The proof that the operators $C_{\cup}$ and $C_{\cap}$ defined in the second example of section 3 of the parent entry are consequence operators is a relatively straightforward matter of checking that they satisfy the defining properties given there. For convenience, those definitions are reproduced here.

###### Definition 1.

Given a set $L$ and two elements, $X$ and $Y$, of this set, the function $C_{\cap}(X,Y)\colon\mathcal{P}(L)\to\mathcal{P}(L)$ is defined as follows:

$C_{\cap}(X,Y)(Z)=\begin{cases}X\cup Z&Y\cap Z\not=\emptyset\\ Z&Y\cap Z=\emptyset\end{cases}$ |

###### Theorem 1.

For every choice of two elements, $X$ and $Y$, of a given set $L$, the function $C_{\cap}(X,Y)$ is a consequence operator.

###### Proof.

*Property 1:*
Since $Z$ is a subset of itself and of $X\cup Z$, it follows that
$Z\subseteq C_{\cap}(X,Y)(Z)$ in either case.

*Property 2:*
We consider two cases. If $Y\cap Z=\emptyset$, then $C_{\cap}(X,Y)(Z)=Z$, so

$C_{\cap}(X,Y)(C_{\cap}(X,Y)(Z))=C_{\cap}(X,Y)(Z).$ |

If $Y\cap Z\not=\emptyset$, then

$\displaystyle Y\cap C_{\cap}(X,Y)(Z)$ | $\displaystyle=$ | $\displaystyle Y\cap(X\cup Z)$ | ||

$\displaystyle=$ | $\displaystyle(Y\cap X)\cup(Y\cap Z).$ |

Again, since $Y\cap Z\not=\emptyset$, we also have $(Y\cap X)\cup(Y\cap Z)\not=\emptyset$, so

$\displaystyle C_{\cap}(X,Y)(C_{\cap}(X,Y)(Z))$ | $\displaystyle=$ | $\displaystyle X\cup C_{\cap}(X,Y)(Z)$ | ||

$\displaystyle=$ | $\displaystyle X\cup(X\cup Z)$ | |||

$\displaystyle=$ | $\displaystyle X\cup Z$ | |||

$\displaystyle=$ | $\displaystyle C_{\cap}(X,Y)(Z)$ |

So, in both cases, we find that

$C_{\cap}(X,Y)(C_{\cap}(X,Y)(Z))=C_{\cap}(X,Y)(Z).$ |

*Property 3:*
Suppose that $Z$ and $W$ are subsets of $L$ and that $Z$ is a subset
of $W$. Then there are three possibilities:

1. $Y\cap Z=\emptyset$ and $Y\cap W=\emptyset$

In this case, we have $C_{\cap}(X,Y)(Z)=Z$ and $C_{\cap}(X,Y)(W)=W$, so $C_{\cap}(X,Y)(Z)\subseteq C_{\cap}(X,Y)(W)$.

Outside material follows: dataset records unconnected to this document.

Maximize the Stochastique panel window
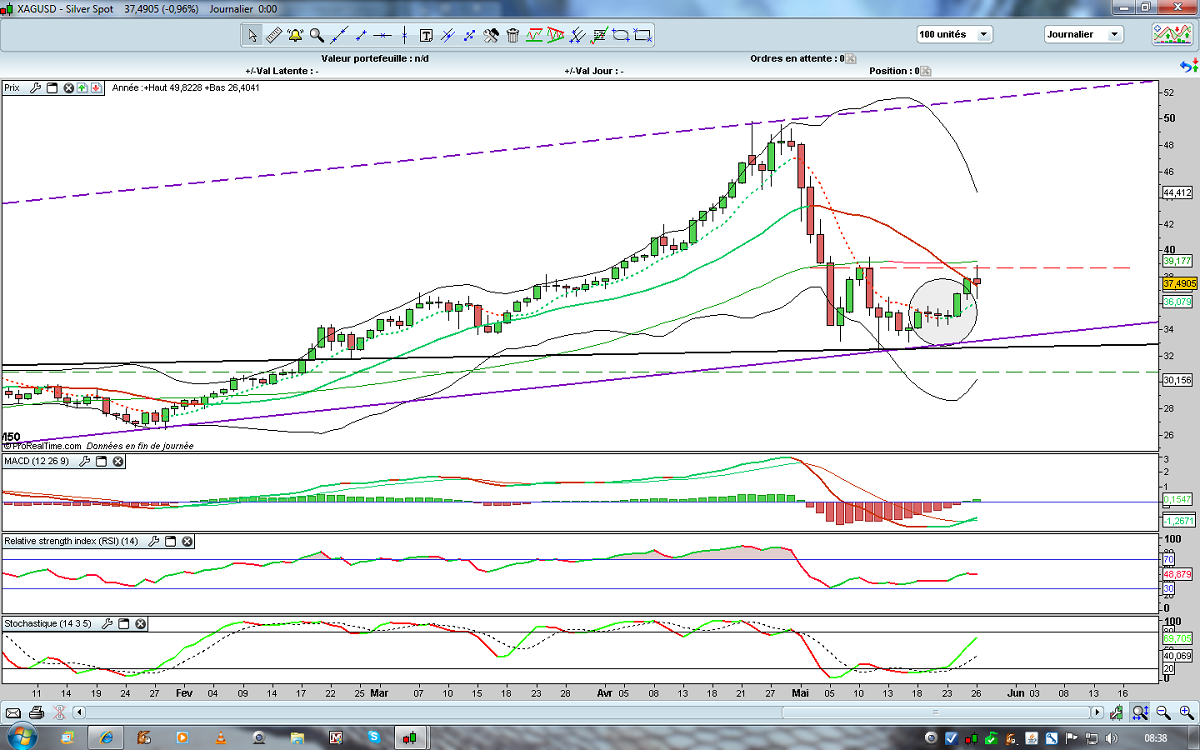Viewport: 1200px width, 750px height. tap(123, 624)
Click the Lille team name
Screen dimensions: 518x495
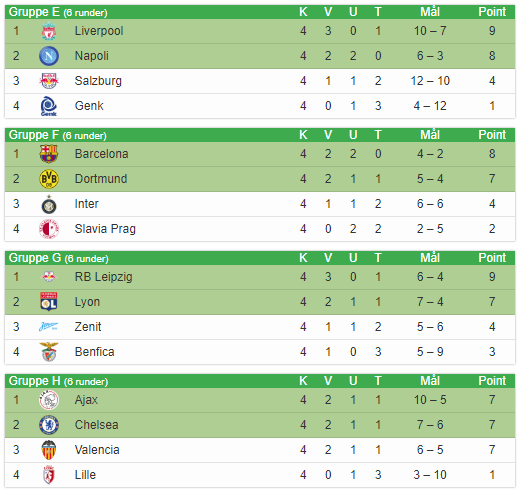(85, 475)
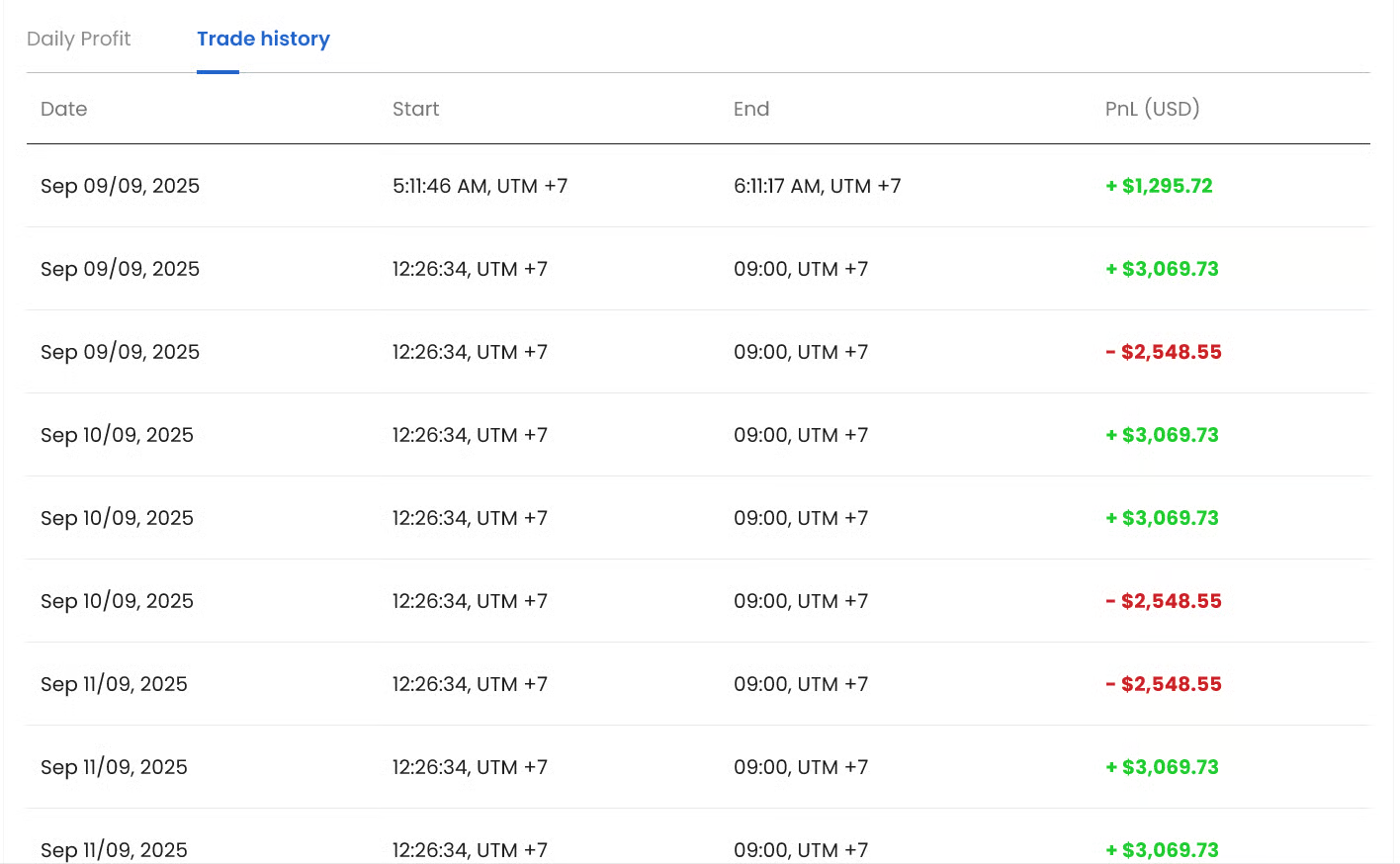Image resolution: width=1400 pixels, height=864 pixels.
Task: Click the End column header
Action: point(750,109)
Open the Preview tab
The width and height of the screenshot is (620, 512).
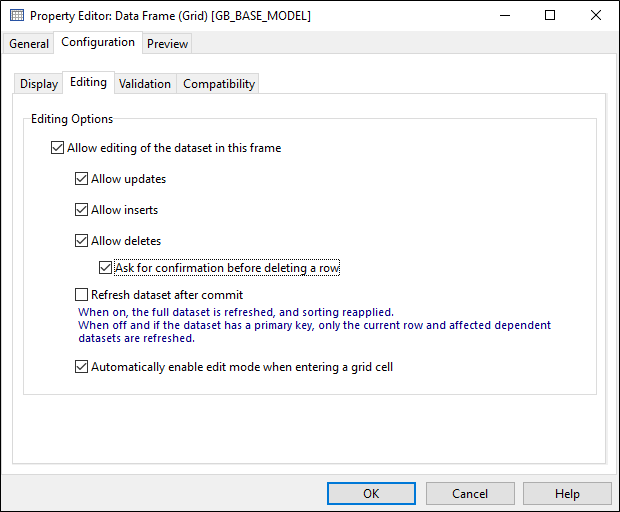pyautogui.click(x=167, y=43)
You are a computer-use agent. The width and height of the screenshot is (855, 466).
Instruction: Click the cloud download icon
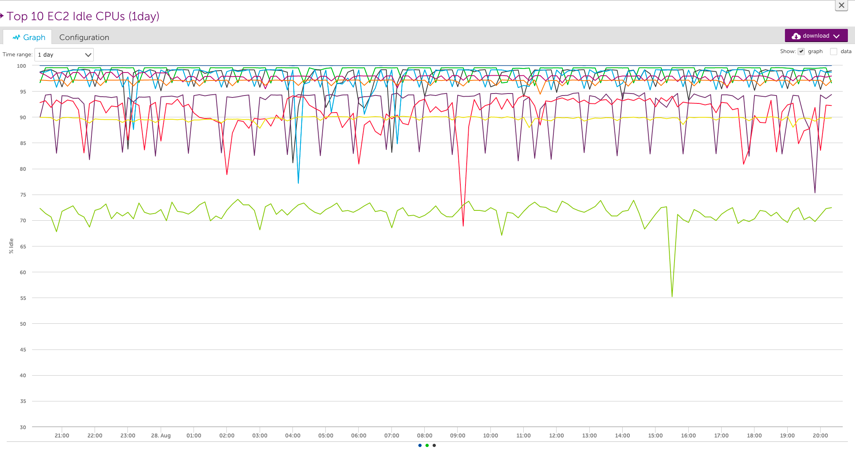[796, 36]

2. $Y\cap Z=\emptyset$ but $Y\cap W\not=\emptyset$

In this case, $C_{\cap}(X,Y)(Z)=Z$ and $C_{\cap}(X,Y)(W)=X\cup W$. Since $Z\subseteq W$ implies $Z\subseteq X\cup W$, we have $C_{\cap}(X,Y)(Z)\subseteq C_{\cap}(X,Y)(W)$.

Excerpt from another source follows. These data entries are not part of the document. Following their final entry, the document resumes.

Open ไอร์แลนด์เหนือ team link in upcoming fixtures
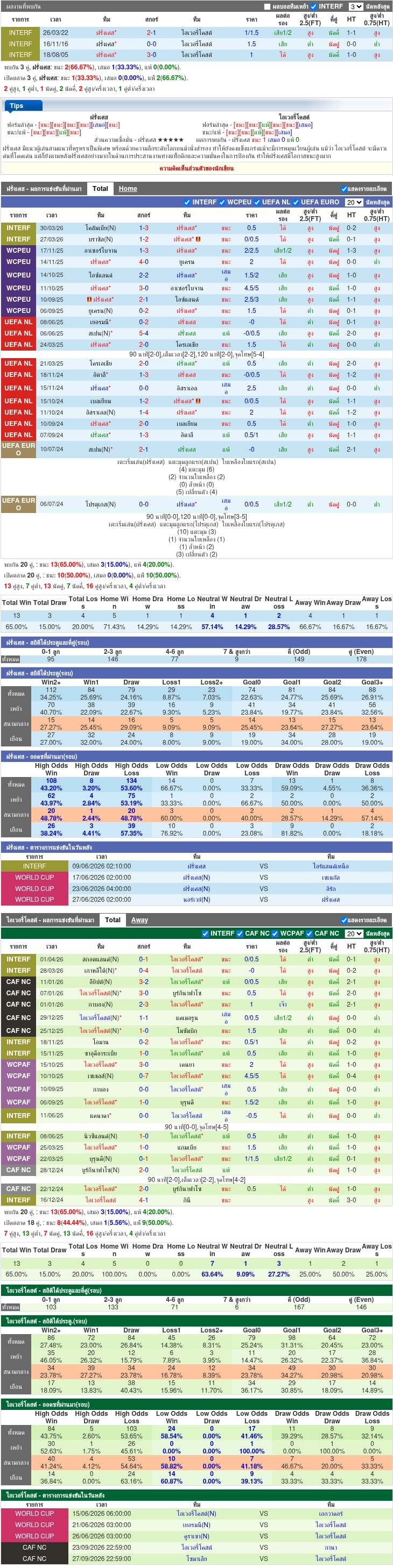This screenshot has width=393, height=1568. click(x=331, y=866)
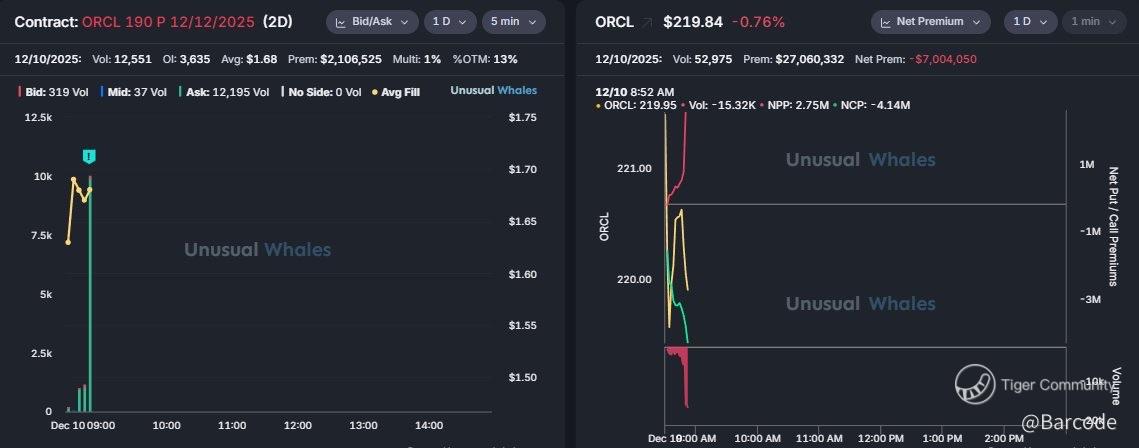Expand the Net Premium chart dropdown
Image resolution: width=1139 pixels, height=448 pixels.
931,22
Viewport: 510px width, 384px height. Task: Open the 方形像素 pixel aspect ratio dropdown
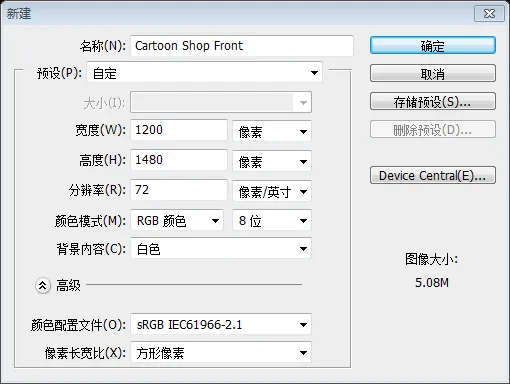pos(221,352)
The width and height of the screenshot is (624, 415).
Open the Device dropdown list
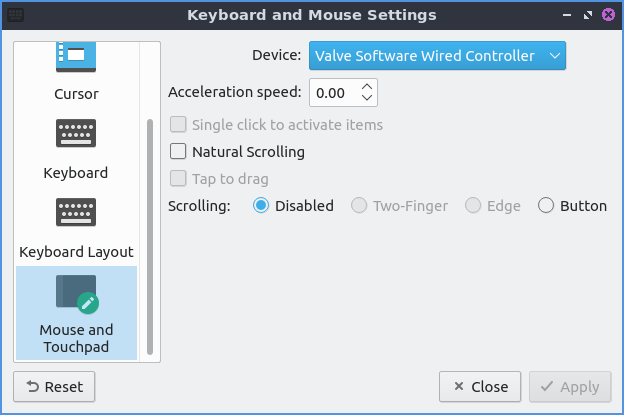[x=437, y=56]
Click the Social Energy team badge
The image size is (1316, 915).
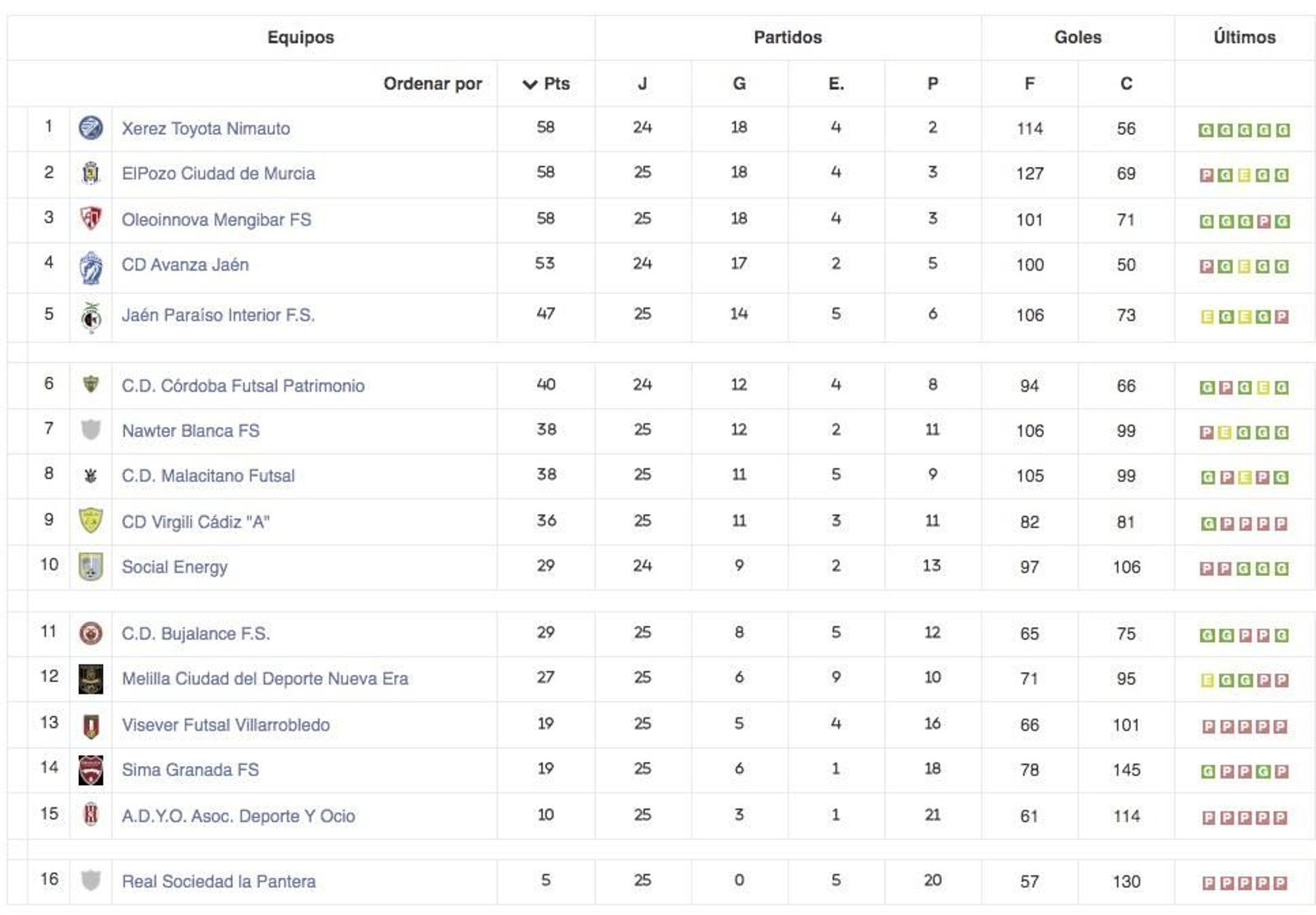tap(90, 566)
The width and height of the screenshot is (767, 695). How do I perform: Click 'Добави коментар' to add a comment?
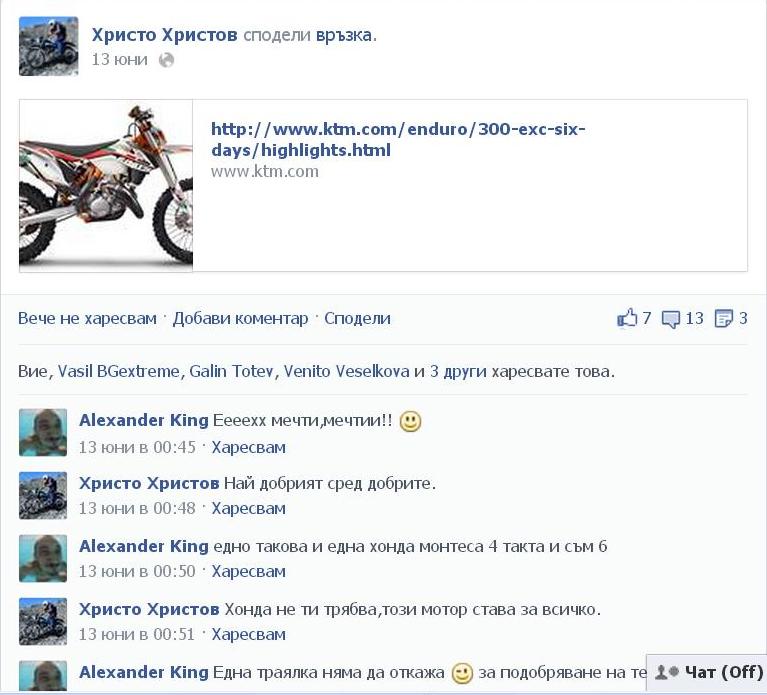click(x=241, y=318)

3. $Y\cap Z\not=\emptyset$ and $Y\cap W\not=\emptyset$

In this case, $C_{\cap}(X,Y)(Z)=X\cup Z$ and $C_{\cap}(X,Y)(W)=X\cup W$. Since $Z\subseteq W$ implies $X\cup Z\subseteq X\cup W$, we have $C_{\cap}(X,Y)(Z)\subseteq C_{\cap}(X,Y)(W)$.

∎

###### Definition 2.

Given a set $L$ and two elements, $X$ and $Y$, of this set, the function $C_{\cup}(X,Y)\colon\mathcal{P}(L)\to\mathcal{P}(L)$ is defined as follows:

$C_{\cup}(X,Y)(Z)=\begin{cases}X\cup Z&Y\cup Z=Z\\ Z&Y\cup Z\not=Z\end{cases}$ |

###### Theorem 2.

For every choice of two elements, $X$ and $Y$, of a given set $L$, the function $C_{\cup}(X,Y)$ is a consequence operator.

###### Proof.

*Property 1:*
Since $Z$ is a subset of itself and of $X\cup Z$, it follows that
$Z\subseteq C_{\cup}(X,Y)(Z)$ in either case.

*Property 2:*
We consider two cases. If $C_{\cup}(X,Y)(Z)=Z$, then

$C_{\cup}(X,Y)(C_{\cup}(X,Y)(Z))=C_{\cup}(X,Y)(Z).$ |

If $C_{\cup}(X,Y)(Z)=X\cup Z$, then we note that, because $X\cup(X\cup Z)=X\cup Z$, we must have $C_{\cup}(X,Y)(X\cup Z)=X\cup Z$ whether or not $Y\cup(X\cup Z)=X\cup Z$, so

$C_{\cup}(X,Y)(C_{\cup}(X,Y)(Z))=C_{\cup}(X,Y)(Z).$ |

*Property 3:*
Suppose that $Z$ and $W$ are subsets of $L$ and that $Z$ is a subset
of $W$. Then there are three possibilities:

1. $Y\cup Z=Z$ and $Y\cup W=W$

In this case, we have $C_{\cup}(X,Y)(Z)=X\cup Z$ and $C_{\cup}(X,Y)(W)=X\cup W$. Since $Z\subseteq W$ implies $X\cup Z\subseteq X\cup W$, we have $C_{\cup}(X,Y)(Z)\subseteq C_{\cup}(X,Y)(W)$.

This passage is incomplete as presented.